Zur Not hätte man sich den zuletzt zitierten Walserschen Satz als Unbedachtheit erklären können, als eine Grube, in die Aphorismussucht einen Autor hat stürzen lassen. Doch diese Hoffnung macht er sofort zunichte: Darüber müssen einmal Geschichtsschreiber sich wundern: Wie viele bedeutende Leute Jahrzehnte nach der Erledigung des Faschismus ihren Zorn und ihr gutes Gewissen lebenslänglich durch antifaschistische Regungen belebten...

Hier komme ich mit meinem Ärger nicht mehr aus, denn das ist empörend. Walser tut, als wäre Faschismus eine Streitigkeit innerhalb der Familie gewesen und als litten alle, die nicht müde werden, vor ihm zu warnen, an Einfallslosigkeit. Als fräßen sie von einer dummen Sache das Gras ab, das längst darüber gewachsen ist.

Tut mir leid, aber von meiner Familie sind an die zwanzig Personen vergast oder erschlagen oder verhungert worden, irgendwie spielt das für mich noch eine Rolle. Ich habe nicht so kuschelige Kindheitserinnerungen wie Walser. Sollte das der Grund sein, warum Deutschland eher seinesgleichen gehört als meinesgleichen?

Ich kann es nicht ändern, wenn er an dieser Stelle die Augen verdreht, weil ich schon wieder mit diesen langweiligen Geschichten von gestern komme. Vielleicht tröstet es ihn, zu hören, daß sie nicht nur ihm nicht gefallen, sondern auch mir nicht. Vielleicht muß er aber auch begreifen, daß es noch andere Empfindlichkeiten gibt als die eine, die er so sparsam vorführt.

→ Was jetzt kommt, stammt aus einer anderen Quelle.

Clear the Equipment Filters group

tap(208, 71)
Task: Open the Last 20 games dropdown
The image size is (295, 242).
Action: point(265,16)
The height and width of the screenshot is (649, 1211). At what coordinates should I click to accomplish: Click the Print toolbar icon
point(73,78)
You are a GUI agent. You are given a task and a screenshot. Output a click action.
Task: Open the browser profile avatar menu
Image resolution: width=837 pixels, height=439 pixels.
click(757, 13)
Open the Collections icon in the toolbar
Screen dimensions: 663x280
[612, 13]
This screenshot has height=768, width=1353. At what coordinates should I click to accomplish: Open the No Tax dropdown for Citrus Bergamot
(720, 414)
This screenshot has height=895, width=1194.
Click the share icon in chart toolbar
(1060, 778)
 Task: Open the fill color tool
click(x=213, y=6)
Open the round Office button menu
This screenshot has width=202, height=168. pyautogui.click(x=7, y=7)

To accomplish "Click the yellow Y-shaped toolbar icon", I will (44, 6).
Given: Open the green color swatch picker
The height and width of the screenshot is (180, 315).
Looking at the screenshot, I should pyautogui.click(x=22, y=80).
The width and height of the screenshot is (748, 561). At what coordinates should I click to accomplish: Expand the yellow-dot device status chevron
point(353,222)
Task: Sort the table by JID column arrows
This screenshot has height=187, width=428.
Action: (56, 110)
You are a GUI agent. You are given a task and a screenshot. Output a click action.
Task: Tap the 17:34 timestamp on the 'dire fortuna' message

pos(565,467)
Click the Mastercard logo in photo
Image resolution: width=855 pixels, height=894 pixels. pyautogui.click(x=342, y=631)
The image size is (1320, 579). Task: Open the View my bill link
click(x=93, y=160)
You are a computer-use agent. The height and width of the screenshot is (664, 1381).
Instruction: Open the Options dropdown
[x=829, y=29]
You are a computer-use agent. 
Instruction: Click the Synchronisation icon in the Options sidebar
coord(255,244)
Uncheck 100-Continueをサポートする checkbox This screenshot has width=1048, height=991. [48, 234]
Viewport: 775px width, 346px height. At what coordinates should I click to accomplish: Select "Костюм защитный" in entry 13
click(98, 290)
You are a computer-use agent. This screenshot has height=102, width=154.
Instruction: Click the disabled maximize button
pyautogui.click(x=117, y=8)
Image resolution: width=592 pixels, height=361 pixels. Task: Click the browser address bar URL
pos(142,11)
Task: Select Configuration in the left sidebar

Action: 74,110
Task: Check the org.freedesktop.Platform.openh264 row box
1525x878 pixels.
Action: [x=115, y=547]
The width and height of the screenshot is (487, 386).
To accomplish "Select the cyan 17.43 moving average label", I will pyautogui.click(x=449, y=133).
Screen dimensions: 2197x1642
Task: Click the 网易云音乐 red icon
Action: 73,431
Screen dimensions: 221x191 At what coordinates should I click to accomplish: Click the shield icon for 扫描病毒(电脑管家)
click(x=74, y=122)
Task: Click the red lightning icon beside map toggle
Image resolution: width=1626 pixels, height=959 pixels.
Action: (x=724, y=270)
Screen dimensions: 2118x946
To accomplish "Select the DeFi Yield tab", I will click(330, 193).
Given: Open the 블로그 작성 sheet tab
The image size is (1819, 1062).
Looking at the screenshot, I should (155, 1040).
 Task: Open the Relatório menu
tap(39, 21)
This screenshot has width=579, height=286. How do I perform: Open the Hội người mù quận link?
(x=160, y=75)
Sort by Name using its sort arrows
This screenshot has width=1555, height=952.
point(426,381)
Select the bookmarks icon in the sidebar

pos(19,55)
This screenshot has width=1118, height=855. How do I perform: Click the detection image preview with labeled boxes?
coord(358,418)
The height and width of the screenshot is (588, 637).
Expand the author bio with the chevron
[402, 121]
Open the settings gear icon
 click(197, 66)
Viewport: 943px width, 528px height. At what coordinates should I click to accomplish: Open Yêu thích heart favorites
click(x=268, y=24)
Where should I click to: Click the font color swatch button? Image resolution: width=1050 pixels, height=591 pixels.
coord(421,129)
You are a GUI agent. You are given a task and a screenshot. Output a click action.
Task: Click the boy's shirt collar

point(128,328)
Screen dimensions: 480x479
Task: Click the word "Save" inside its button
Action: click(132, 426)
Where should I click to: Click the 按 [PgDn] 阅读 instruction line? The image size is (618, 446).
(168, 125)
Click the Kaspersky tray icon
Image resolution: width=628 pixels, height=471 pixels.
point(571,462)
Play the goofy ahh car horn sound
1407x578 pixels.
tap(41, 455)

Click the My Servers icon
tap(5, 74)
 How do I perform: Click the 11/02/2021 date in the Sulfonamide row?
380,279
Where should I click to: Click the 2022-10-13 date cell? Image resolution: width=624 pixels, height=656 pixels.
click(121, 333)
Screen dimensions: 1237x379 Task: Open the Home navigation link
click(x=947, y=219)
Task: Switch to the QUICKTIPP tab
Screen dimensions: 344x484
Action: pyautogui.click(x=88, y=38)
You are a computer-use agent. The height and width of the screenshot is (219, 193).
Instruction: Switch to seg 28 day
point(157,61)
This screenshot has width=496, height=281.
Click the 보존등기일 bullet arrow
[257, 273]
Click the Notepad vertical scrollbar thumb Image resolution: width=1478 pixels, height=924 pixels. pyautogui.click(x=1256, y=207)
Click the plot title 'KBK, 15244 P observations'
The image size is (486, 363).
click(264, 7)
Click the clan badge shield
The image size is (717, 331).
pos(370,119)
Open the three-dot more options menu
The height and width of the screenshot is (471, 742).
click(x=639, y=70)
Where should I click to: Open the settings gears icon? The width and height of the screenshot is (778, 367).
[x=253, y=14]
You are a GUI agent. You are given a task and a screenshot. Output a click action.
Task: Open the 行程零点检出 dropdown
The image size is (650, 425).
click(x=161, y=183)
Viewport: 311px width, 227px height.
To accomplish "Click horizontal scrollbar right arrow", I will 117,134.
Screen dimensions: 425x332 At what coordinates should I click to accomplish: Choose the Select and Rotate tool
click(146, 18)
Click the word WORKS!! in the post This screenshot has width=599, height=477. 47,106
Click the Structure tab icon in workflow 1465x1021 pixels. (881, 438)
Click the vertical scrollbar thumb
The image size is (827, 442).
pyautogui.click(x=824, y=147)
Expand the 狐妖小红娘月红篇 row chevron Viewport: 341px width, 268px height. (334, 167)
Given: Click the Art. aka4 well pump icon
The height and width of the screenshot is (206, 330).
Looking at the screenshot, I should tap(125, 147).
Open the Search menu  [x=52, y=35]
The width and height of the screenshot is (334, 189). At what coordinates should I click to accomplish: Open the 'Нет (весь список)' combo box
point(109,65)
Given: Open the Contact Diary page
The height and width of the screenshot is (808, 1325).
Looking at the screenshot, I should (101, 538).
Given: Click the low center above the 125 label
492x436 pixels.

Ich habe mich in Wut geschrieben und muß aufpassen, daß mir der Bremsweg nicht zu lang wird. Es hat ja wenig Sinn, Satz für Satz einer Rede zu zitieren, um sodann das Fragwürdige daran ans Licht zu zerren; und wenn es Sinn hat, dann ist es auf Dauer doch öde. Dabei wimmelt Walsers Text von Stellen, deren bloße Wiederholung wie üble Nachrede erscheint. Nationalistisches Geschwafel wird ja nicht dadurch erträglicher, daß der Redner zuvor einige schöne Bücher geschrieben hat. Umgekehrt: Ich muß mich dagegen wehren, daß mir diese Bücher nicht plötzlich in einem neuen Licht erscheinen.

Ohne Zweifel gibt es Themen, über die sich kaum vorurteilsfrei debattieren läßt, ohne Zweifel gehört das Thema "Deutsche Einheit" dazu, für mich. Fast jedesmal, wenn ich an solchen Gesprächen teilnahm, konnte ich eine Merkwürdigkeit beobachten: daß die anderen, die Vereinigungswilligen, auch noch ganz andere Positionen vertraten, die mir verdächtig vorkommen, und zwar stets dieselben. Sie fühlen sich, so lange nach Kriegsende, als Opfer der Sieger, herumgestoßen; für sie ist Faschismus ein erledigtes, enthauptetes exotisches Ungeheuer, nicht eine Möglichkeit, die gegenwärtig ist und im Auge behalten werden muß; sie sind Geschichtssentimentalisten; sie glauben, im vereinten Deutschland würden sie den Gerüchen und Geschmäcken ihrer Kindheit wiederbegegnen; sie haben ein (für meine Begriffe) übersteigertes Bedürfnis nach Verwurzeltsein, daher bluten sie aus Wunden, die niemand außer ihnen wahrnimmt. Sie können es nicht bei konservativen Ansichten belassen, sie müssen immer gleich reaktionär werden.

Walser setzt seine Hoffnung darauf, die Bevölkerungen der beiden deutschen Staaten mögen gegen das Diktat des Auslands aufbegehren. Und auch gegen ihre eigenen Regierungen, die sich so würdelos dem ausländischen Druck beugen. Früher lautete der Fachausdruck: Ausverkauf der deutschen Interessen. Dabei könnte der Weg zur Einheit ein Kinderspiel sein: Eine Abstimmung in der DDR, eine bei uns. International überwacht. Das Selbstbestimmungsrecht der Völker praktiziert. So einfach wäre das. Stammtischgeblöke.